There are exemptions, obviously. One of them being “It,” the motion picture shot in 2017 after Stephen King’s tale of a similar name. As much as I detested the screen rendition of 1990, I delighted in the change—to the degree that I watched it multiple times. “It” is as yet an exemplary American thriller, yet it has such a large number of astounding subtleties and differentiations that the film has, as I would see, everything opportunities to turn into the new great of American repulsiveness cinematography. The smart misuse of puerile feelings of trepidation, stunning scenes, and a wonderful and fairly disastrous environment of youth dying, make “It” hang out in the column of unremarkable popcorn abhorrences of late years. With respect to my taste, there are a piece too many bounce alarms, however generally speaking, the motion picture is certainly another page for American repulsions.
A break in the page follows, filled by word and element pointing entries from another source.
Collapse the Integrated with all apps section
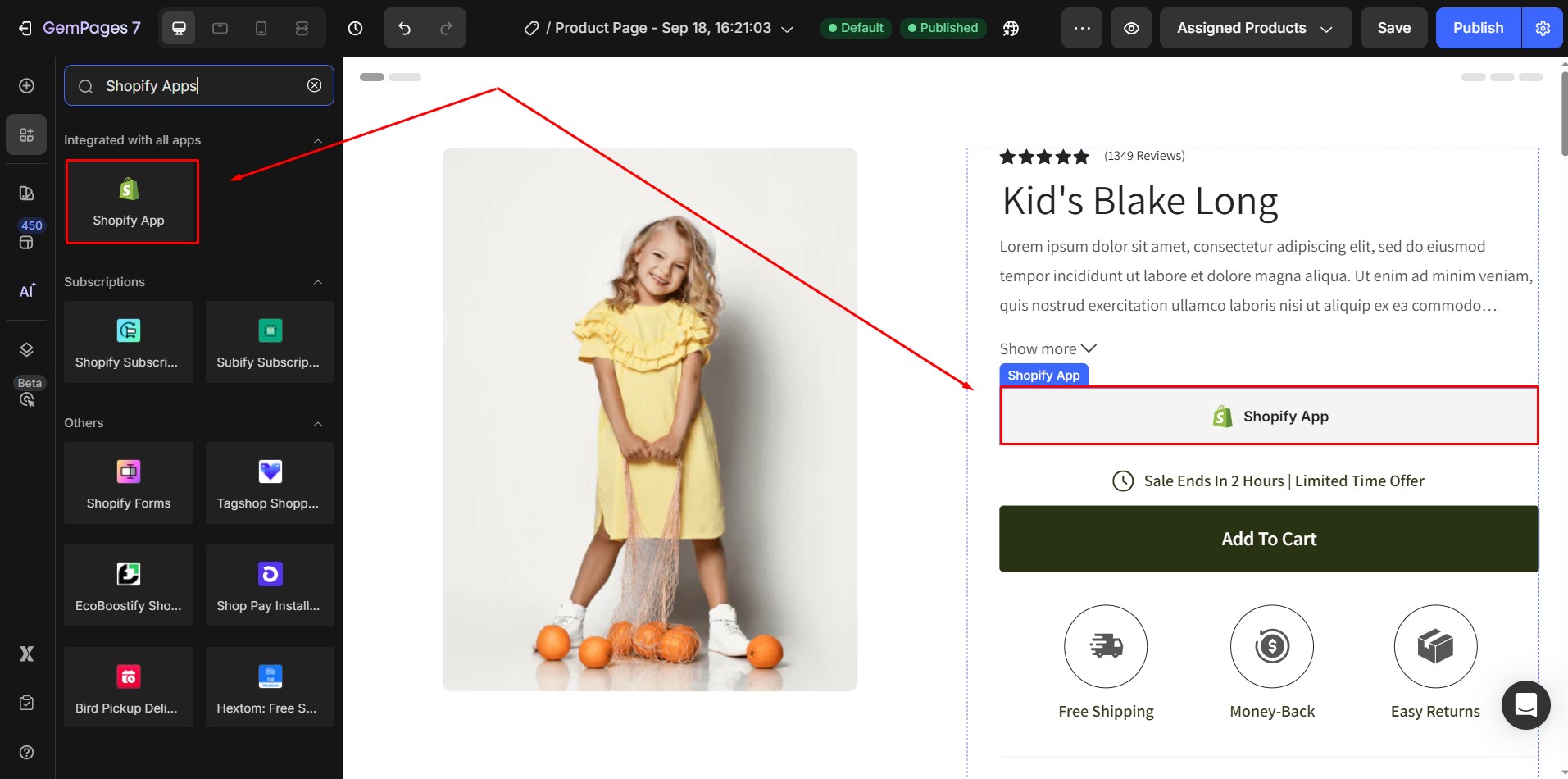Image resolution: width=1568 pixels, height=779 pixels. pos(318,141)
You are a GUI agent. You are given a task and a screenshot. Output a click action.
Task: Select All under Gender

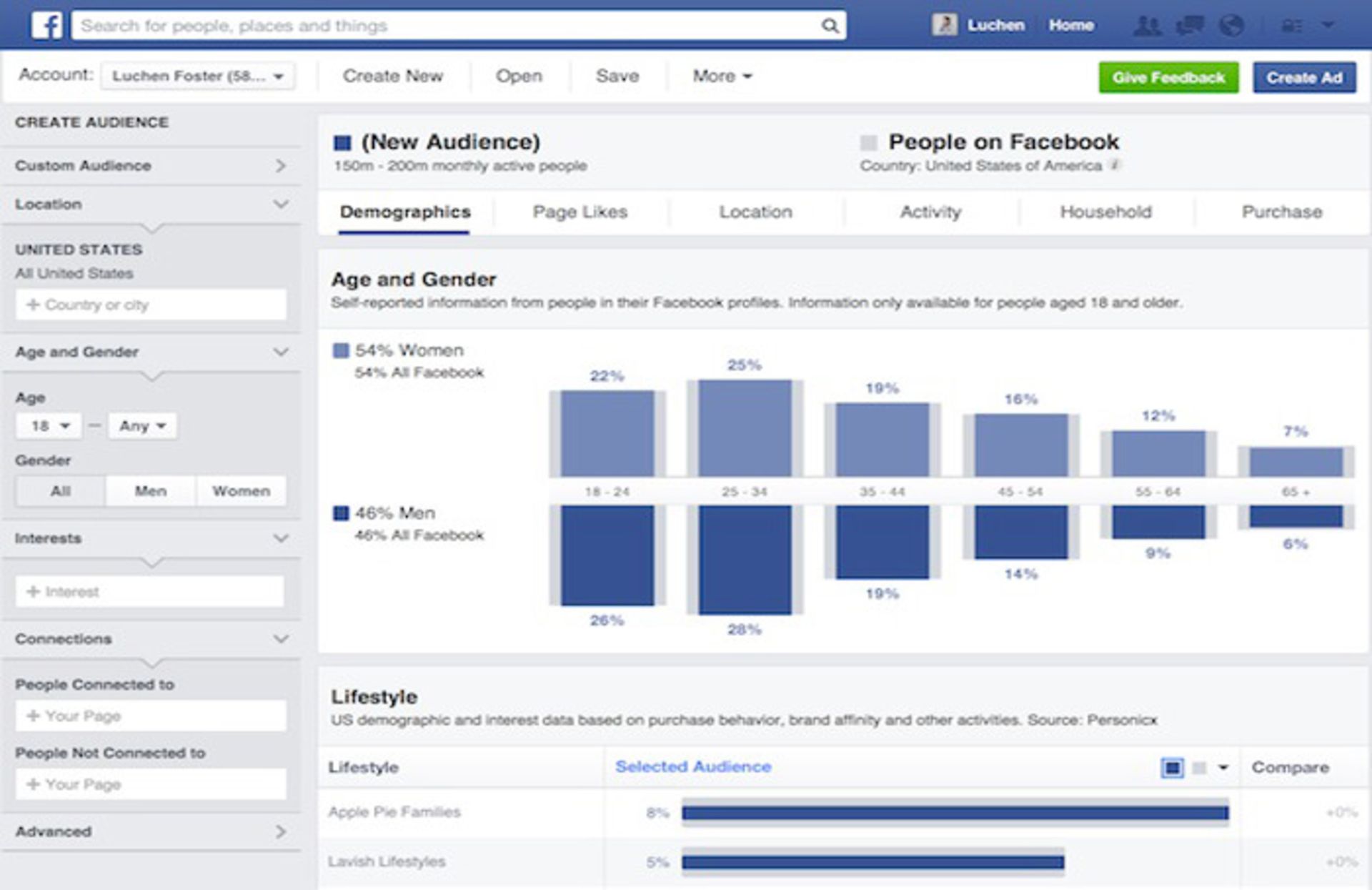[61, 491]
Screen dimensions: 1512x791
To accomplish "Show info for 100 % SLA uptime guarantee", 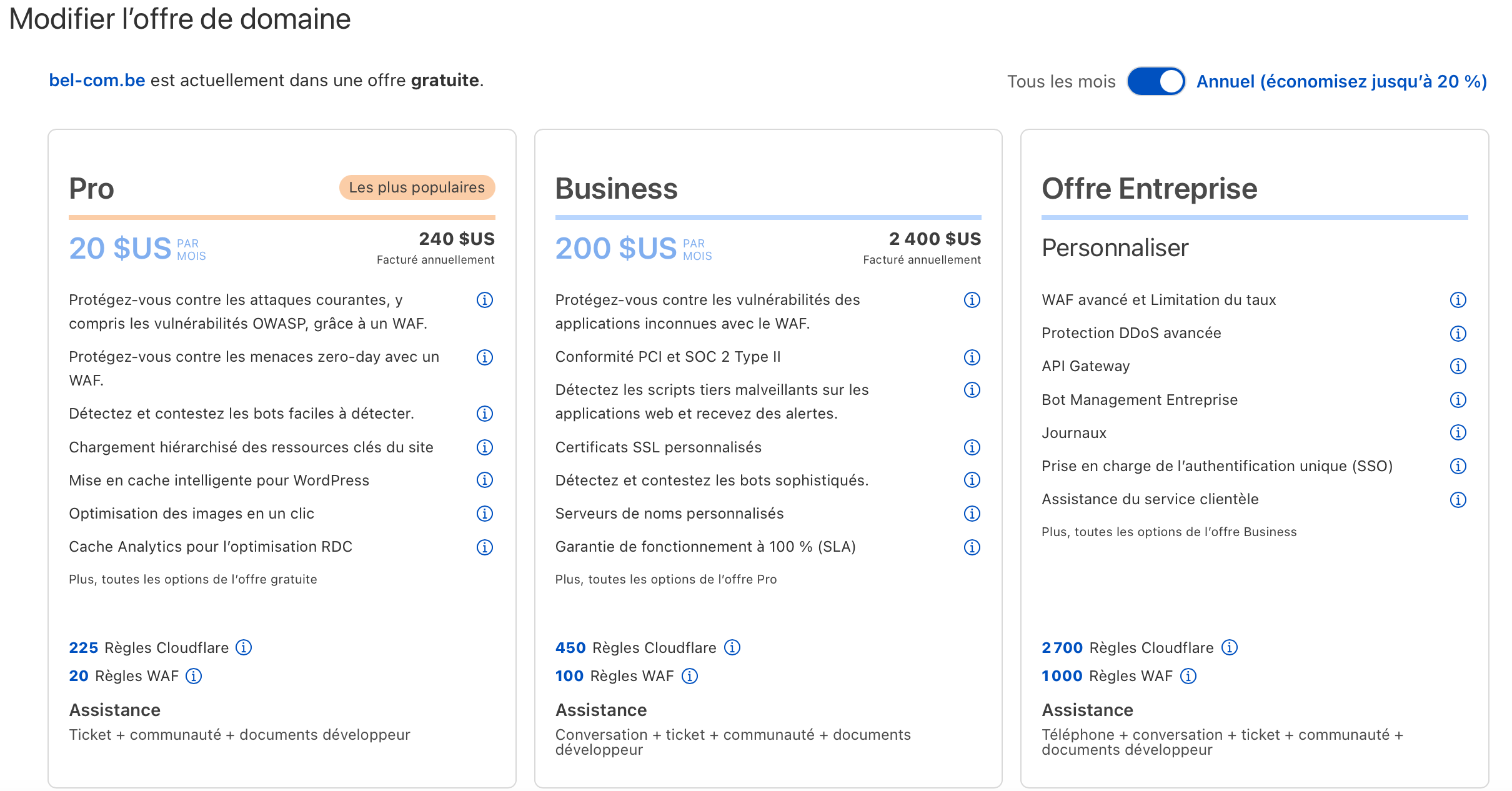I will point(972,547).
I accept there is an interest for awfulness stories in present day society—this case can be demonstrated by a huge measure of pretty much alarming motion pictures discharged on screens all through the ongoing decade. The issue is that frightfulness stories these days “talk” to the crowd excessively—they clarify everything, they leave a bad situation for secret and surrealism. A well-created repulsiveness story alarms with under-representations and craziness, and this is actually what present day awfulness cinematography is missing, as I would see it.